Для того чтобы вывести Цецилия из несчастного состояния coмнения, Октавий указывает ему на достоинство человеческого разума, которым обладает каждый. Он почитает смешным и вредным тот аристократизм древней философии, по которому она заперла свои святилища от людей обыкновенных, и позволила входить в оные только некоторым избранным, и таким образом ради малого числа ложных мудрецов, приговорила миллионы на идиотизм. Все люди, без различия рода и звания, одарены разумом, и, следовательно, все могут стремиться к познанию Бога и Его творения.

Но однакож замечает при этом, что желание Цецилия ограничиться познанием себя не только обидно для разума, по и невозможно без познания других предметов!». «Я не отвергаю того, говорит Октавий, что человек должен познавать себя, испытывать что он, откуда, для чего существует. Но произошел ли человек от смешения атомов, или же он создан и одушевлен Богом, это такой вопрос, который не может быть решен без изучения целого. Во вселенной все соединено, связано, и нельзя знать ничего верного о человечестве, если не будем иметь понятия о божестве: точно также, как нельзя установить законов частного общества, если не будем хорошо знать законов, кои управляют великим обществом человеческим, целым миром».

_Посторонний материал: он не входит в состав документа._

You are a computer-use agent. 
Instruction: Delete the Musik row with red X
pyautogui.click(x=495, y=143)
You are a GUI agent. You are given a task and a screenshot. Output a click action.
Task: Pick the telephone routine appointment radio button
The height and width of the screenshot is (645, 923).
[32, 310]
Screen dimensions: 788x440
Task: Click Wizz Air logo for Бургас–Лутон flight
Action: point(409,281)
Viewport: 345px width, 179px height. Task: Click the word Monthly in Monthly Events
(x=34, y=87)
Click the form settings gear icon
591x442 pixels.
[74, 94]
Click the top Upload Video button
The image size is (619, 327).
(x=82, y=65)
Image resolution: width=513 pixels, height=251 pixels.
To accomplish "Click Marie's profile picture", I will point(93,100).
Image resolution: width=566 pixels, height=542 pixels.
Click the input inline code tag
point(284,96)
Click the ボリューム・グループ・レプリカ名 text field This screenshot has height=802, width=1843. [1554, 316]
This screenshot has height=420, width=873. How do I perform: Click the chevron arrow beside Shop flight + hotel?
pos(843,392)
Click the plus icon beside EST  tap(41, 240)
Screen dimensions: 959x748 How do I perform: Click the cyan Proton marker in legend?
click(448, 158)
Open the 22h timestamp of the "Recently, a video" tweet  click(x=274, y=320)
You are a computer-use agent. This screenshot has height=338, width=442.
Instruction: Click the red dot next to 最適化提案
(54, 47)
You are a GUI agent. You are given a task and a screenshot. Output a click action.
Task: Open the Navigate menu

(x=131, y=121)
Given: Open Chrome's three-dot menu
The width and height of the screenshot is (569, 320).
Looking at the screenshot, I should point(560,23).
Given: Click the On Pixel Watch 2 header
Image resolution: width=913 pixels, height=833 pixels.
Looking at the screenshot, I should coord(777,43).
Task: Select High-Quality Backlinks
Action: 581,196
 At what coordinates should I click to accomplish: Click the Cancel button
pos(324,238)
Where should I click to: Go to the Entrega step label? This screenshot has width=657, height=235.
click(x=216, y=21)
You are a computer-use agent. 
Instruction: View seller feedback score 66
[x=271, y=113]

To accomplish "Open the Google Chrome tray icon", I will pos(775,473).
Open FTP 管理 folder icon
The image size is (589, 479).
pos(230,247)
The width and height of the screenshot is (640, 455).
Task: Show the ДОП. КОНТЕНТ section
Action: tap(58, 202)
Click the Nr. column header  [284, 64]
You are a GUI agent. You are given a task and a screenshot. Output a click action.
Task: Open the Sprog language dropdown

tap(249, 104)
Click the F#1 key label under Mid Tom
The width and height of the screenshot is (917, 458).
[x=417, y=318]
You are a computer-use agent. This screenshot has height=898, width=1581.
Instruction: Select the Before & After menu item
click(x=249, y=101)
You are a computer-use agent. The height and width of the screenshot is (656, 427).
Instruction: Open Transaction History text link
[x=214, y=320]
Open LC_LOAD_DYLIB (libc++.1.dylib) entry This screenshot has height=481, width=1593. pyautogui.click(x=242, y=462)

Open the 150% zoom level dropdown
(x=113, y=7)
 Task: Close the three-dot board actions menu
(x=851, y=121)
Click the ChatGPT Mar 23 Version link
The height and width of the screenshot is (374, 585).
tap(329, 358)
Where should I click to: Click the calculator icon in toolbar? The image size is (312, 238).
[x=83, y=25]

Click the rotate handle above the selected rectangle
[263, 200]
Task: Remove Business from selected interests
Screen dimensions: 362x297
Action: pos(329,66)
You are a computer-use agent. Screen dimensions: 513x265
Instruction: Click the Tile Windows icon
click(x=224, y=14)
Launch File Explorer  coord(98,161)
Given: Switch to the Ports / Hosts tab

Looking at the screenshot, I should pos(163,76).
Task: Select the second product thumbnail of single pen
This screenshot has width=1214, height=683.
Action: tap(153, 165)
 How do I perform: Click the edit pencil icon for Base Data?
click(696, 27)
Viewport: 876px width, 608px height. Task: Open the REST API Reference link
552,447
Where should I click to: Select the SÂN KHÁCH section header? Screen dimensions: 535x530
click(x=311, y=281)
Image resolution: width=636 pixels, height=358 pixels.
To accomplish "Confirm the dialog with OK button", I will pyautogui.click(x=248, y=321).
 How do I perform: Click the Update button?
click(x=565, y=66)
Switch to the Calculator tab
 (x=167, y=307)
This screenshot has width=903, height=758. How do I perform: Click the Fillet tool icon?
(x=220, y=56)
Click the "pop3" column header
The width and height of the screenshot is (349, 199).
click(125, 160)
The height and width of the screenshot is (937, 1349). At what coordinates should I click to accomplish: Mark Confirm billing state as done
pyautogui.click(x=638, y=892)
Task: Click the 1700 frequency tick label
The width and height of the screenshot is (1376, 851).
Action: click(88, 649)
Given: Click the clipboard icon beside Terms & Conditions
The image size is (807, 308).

Наконец Октавий опровергает материалистическую теорию Цецилия указанием на порядок и устройство мира. «Те, которые прекрасное устройство вселенной не хотят произвести от ума божественного, а представляют, что вселенная составилась из каких-то кусков, случайно соединившихся, кажутся мне, говорит Октавий, лишенными ума, чувств и даже глаз. Когда ты входишь в дом и видишь, что все в нем находится в прекрасном порядке, то не представляешь ли ты, что в этом доме есть распорядитель, и что он гораздо превосходнее нежели те вещи, которые ты видишь? Также должно рассуждать и при рассматривании великого дома Божия, этого мира. Посмотри на небо: как широко оно распростерто, как, быстро обращается, как величественно одевается звездами и освещается солнцем: посмотри, как обращение солнца образует год, и как луна своим уменьшением и увеличением определяет месячное продолжение времени.... Обрати наконец внимание на самого себя: у тебя вид прямой; взор устремлен горе; глаза помещены вверху, как бы на страже; все прочие чувства соединены в голове, как бы в крепости. Нет ни одного члена в нашем теле, который не был бы создан для пользы и красоты вместе. Ужели во всем этом ты не познаешь чудной и божественной десницы Верховного Распорядителя, которым вся природа оживляется, движется, питается, управляется? Ужели не придешь к той мысли, что нужен высший художник и ум совершеннейший, для того, чтобы все это было создано, совершало и сохраняло порядок? Что видимое солнце для земли, то Бог для всего мира: солнце утверждено на небе, но свет и теплоту распространяет по всей земле; так и Бог, хотя живет на небесах, но Своим промыслом объемлет все»309 Октавий здесь представляет самое очевидное доказательство бытия Божия. Это доказательство в последствии получило название «физико-теологического», и по суду самой строгой критики названо древнейшим, самым ясным и более всего сообразным с общим человеческим разумом»310.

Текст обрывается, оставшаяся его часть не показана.